• _Task list_:
1. According to the Pentecost assembly text, how long after Easter Sunday does the Christian Church celebrate Pentecost?
2. Carry on the Pentecost assembly text from the point where it stops.

• _Document passage_:

Pentecost: The beginning of the Christian Church
To consider the coming of the Holy Spirit from Peterís point of view and relate this to the beginning of the Christian Church.
by Laurence Chilcott
Suitable for Whole School (Pri)
To consider the coming of the Holy Spirit from Peter’s point of view and relate this to the beginning of the Christian Church.
Preparation and materials
- The Christian Church celebrates Pentecost seven weeks after Easter Sunday. It denotes the time when the Holy Spirit, promised by Jesus, came to the apostles who were waiting in Jerusalem. It marks the beginning of the Christian Church, for it was after this time that Jesus’ followers began to preach the gospel, or, good news, of Jesus’ resurrection and the promise of forgiveness and eternal life for his followers.
- Gather and display some images of the symbols associated with the Holy Spirit – fire, wind, water, a dove, light and so on. When showing these, explain that sometimes we find it hard to put into ordinary words an experience that is extraordinary and these symbols have been used to represent just that sort of experience, to get the message across.
- Peter stood in the middle of the room and wept. Everything came flooding back to him. This was the room where he had shared the last meal with Jesus and his friends. He had sat on that very chair and Jesus had washed his feet. How could their leader act like a servant and wash their hot, dusty feet? Peter thought about what Jesus had said and done on that night and realized he was only now beginning to understand.
- He recalled how he had told Jesus that he was prepared to die protecting him – then had let him down when Jesus was arrested. He had been so scared that he, too, might be arrested, he had followed Jesus and his captors, but kept well out of sight. He remembered how he had denied that he was one of Jesus’ friends – not once, but three times. Peter blushed with shame just thinking about it. How could he have talked so bravely, yet acted like a coward?

• _Information provided_:
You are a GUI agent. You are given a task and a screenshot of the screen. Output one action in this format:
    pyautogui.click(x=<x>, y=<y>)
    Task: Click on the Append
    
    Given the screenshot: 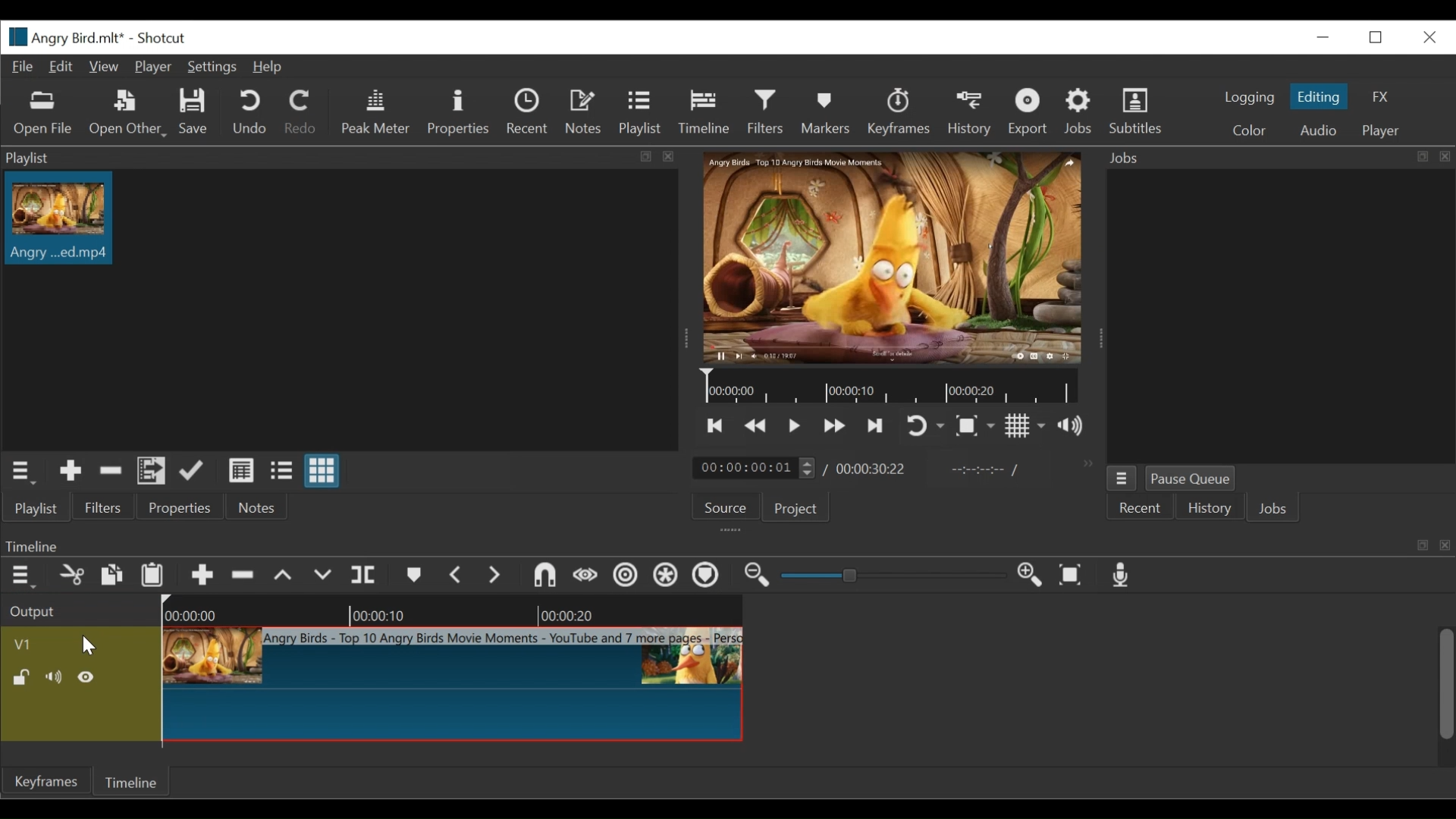 What is the action you would take?
    pyautogui.click(x=203, y=575)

• _In response_:
1. Seven weeks after Easter Sunday.

2.
- Things had changed since and now he knew he had a fresh start. Jesus had risen from the dead and made it clear that he had forgiven Peter for letting him down. He had even told Peter that there was important work for him to do. Jesus had gone back to his father in heaven, but, before he went, told his disciples to go to Jerusalem and wait for the Holy Spirit to come. So here he was, just days later, back in the room that held so many memories for him.
- Hearing the footsteps of the other disciples on the stairs, Peter drew his sleeve across his face, hoping no one would notice that he had been crying. They joined Peter, who was thankful no one did notice and soon the conversation turned to what they should do now that they were together again.
- Although Peter could be a bit headstrong, saying or doing things without thinking first, the disciples looked up to him and soon they were following his lead. Peter was impatient to begin the work that Jesus had set him to do, but the problem was that he knew he had to wait until the Holy Spirit came – he wasn’t going to let Jesus down again by not doing as he had asked.
- Peter wondered how the Holy Spirit would come, but he didn’t have to wait long before he found out . . .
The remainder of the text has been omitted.